「弱い自分を認める強さ」

小学校6年生の皆さん、中学入試が近づいてきました。今、皆さんの心の中には、「心配という雲」が湧き上がっているのかもしれません。その雲は皆さんの心に、雨を降らせるかもしれませんし、風を吹かせるかもしれません。雨で心が憂うつになったり、風で目を開けられなくなったりすることがあるかもしれません。

雨も風も、自分の力ではどうにもならない現象です。でも、下を向いたりしないでください。お母さんやお父さんが、雨に濡れないように大きな傘をさしてくれています。塾の先生や習い事の先生が、風によろめかないように壁になってくれています。皆さんは一人ではありません。兄弟姉妹も応援してくれています。おばあちゃん、おじいちゃんも見守ってくれています。心配な時は自分以外の人に頼ってもいいのです。助けてもらっていいのです。ちっとも恥ずかしいことはありません。

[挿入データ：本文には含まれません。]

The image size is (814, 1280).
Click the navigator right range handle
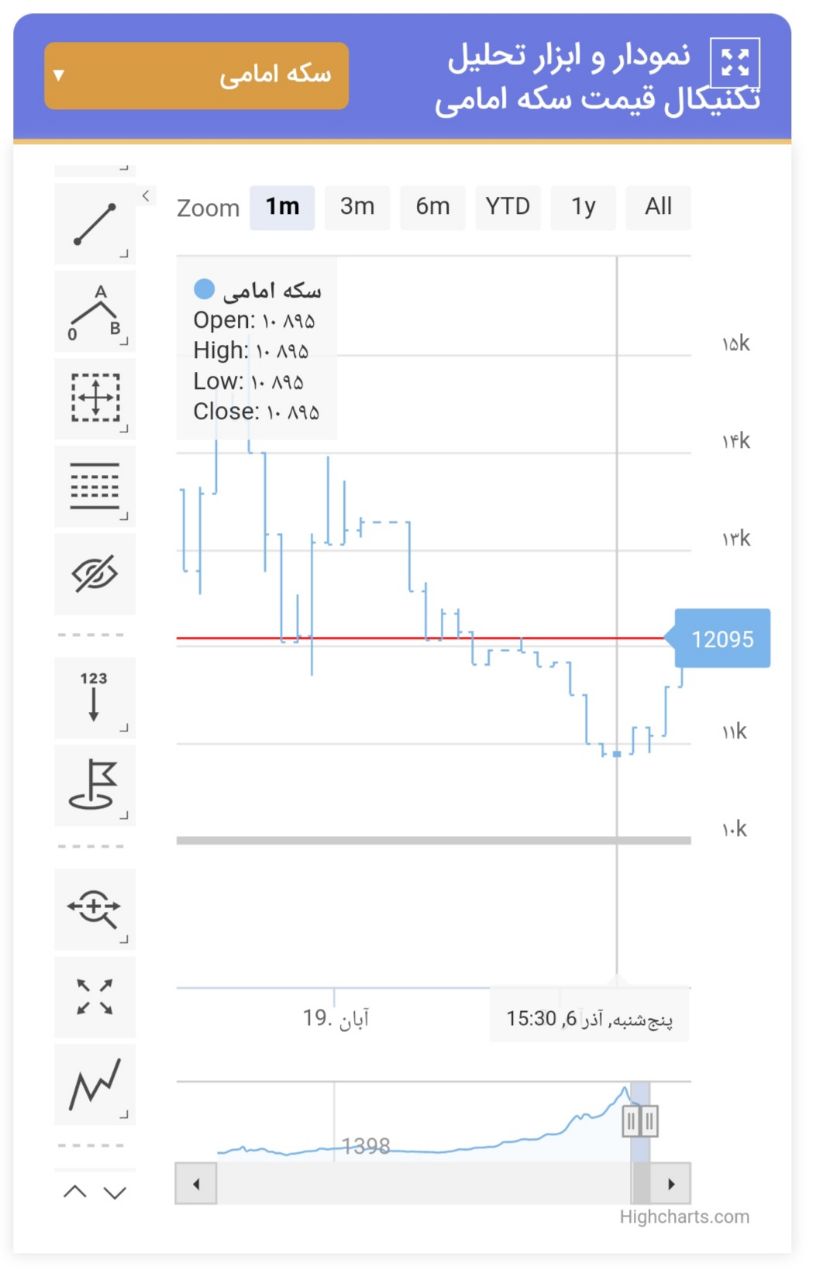pos(650,1121)
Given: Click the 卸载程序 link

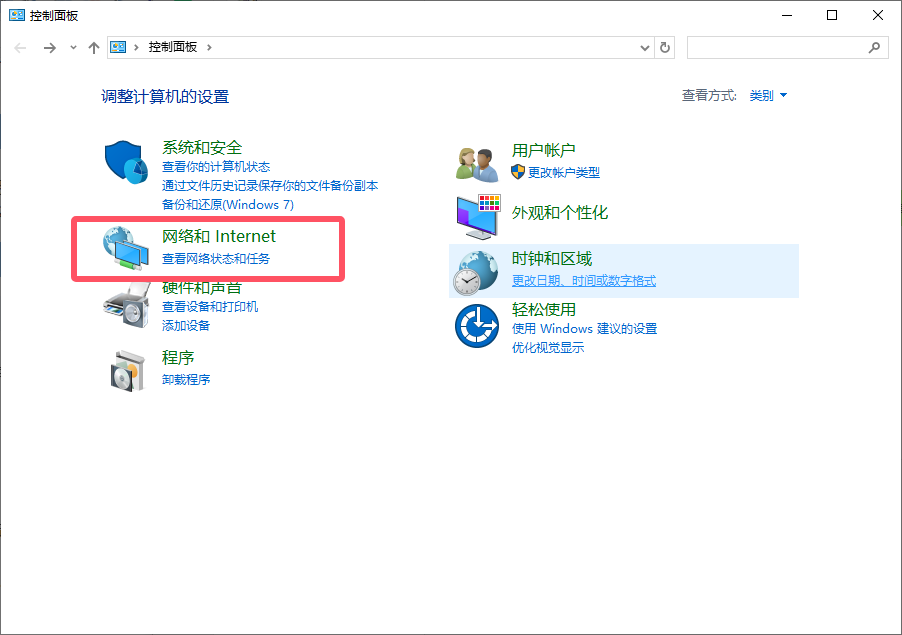Looking at the screenshot, I should [x=186, y=379].
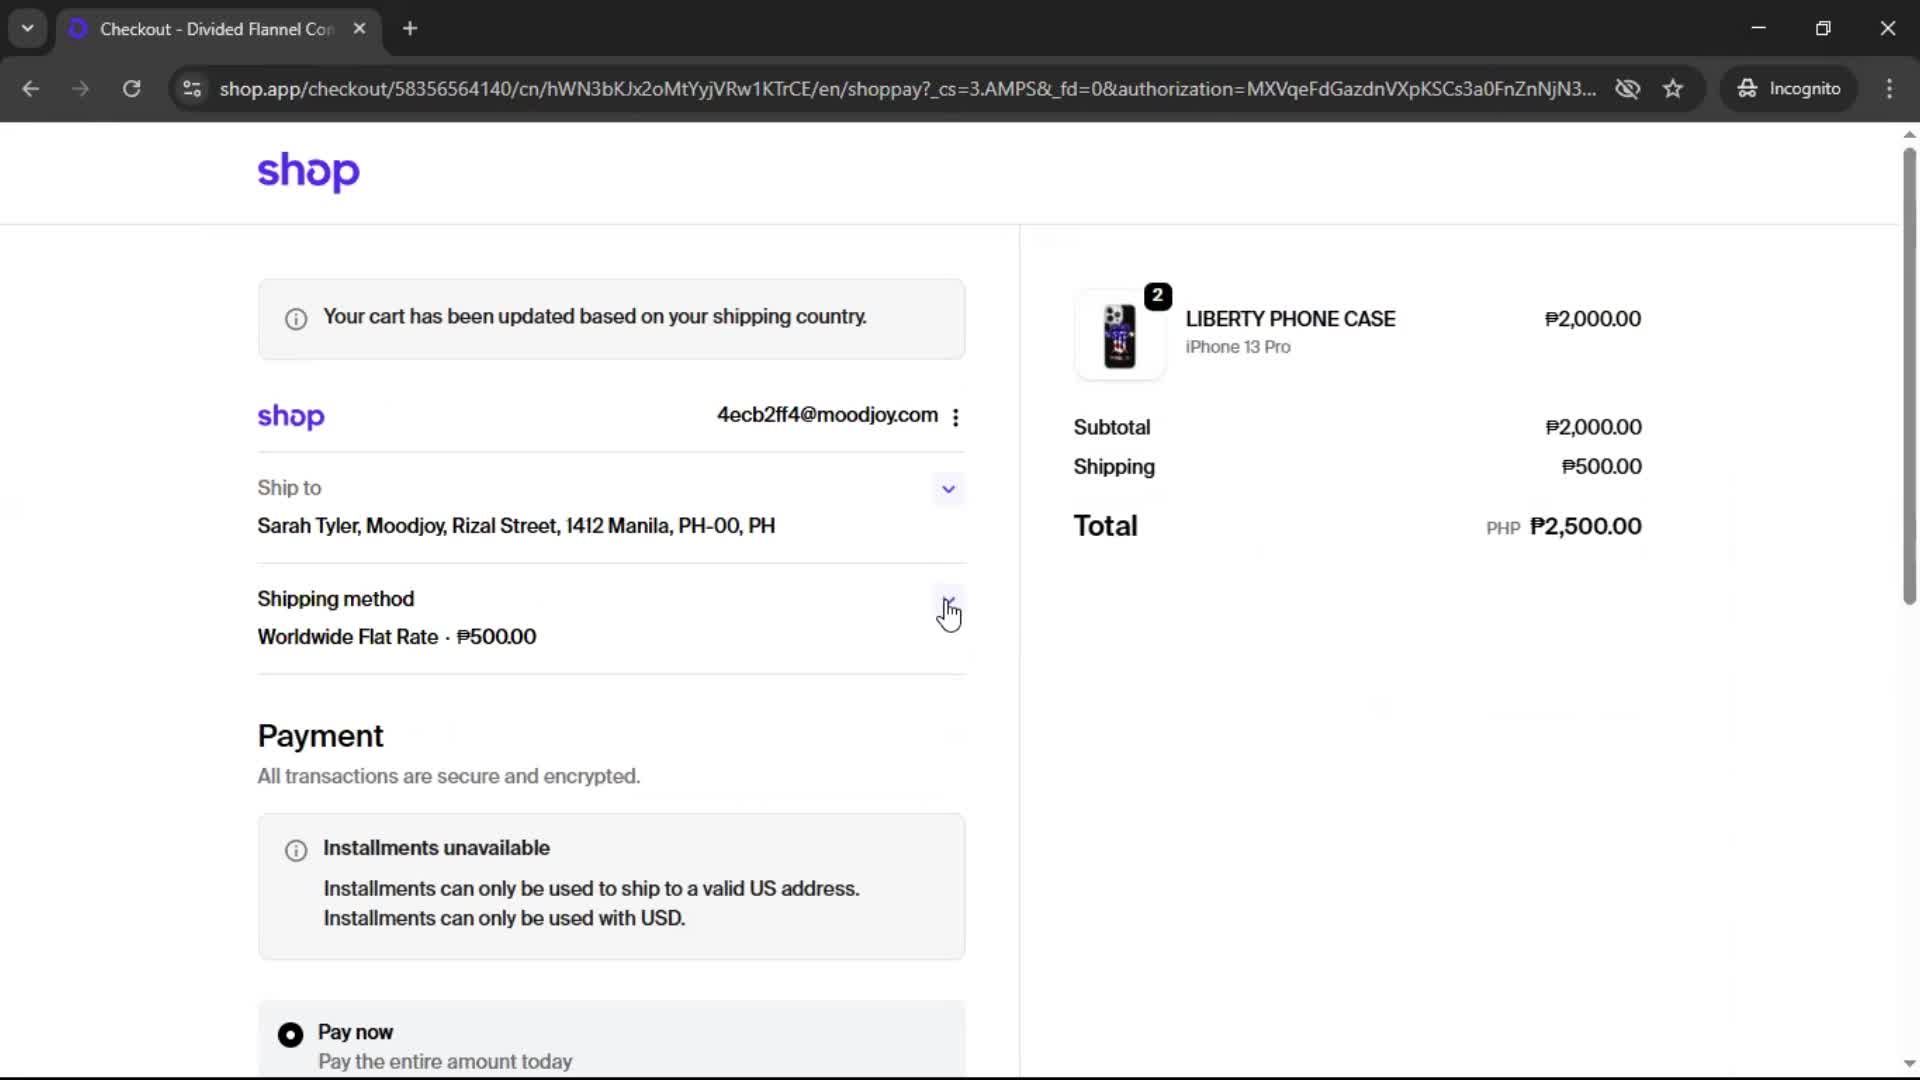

でも、自分で自分を励ますことを忘れないでくださいね。傘の下でも、壁のそばでも、上を向きましょう。鋭いまなざしを向けて、雲の上にある陽光を心の眼でしっかりととらえましょう。「心配という雲」を吹き飛ばそうとしなくていいのです。その上にある「希望という光」を感じるだけでいいのです。

そのためには、弱い自分を否定するのではなく、弱い自分を認めることが必要です。「心配になってもいいんだ、それが普通の12歳なんだ」と思うことが大切です。ありのままの自分を受け入れて、その自分ができることをやり抜きましょう。中学受験を通じて、「弱い自分を認める強さ」が身についてきます。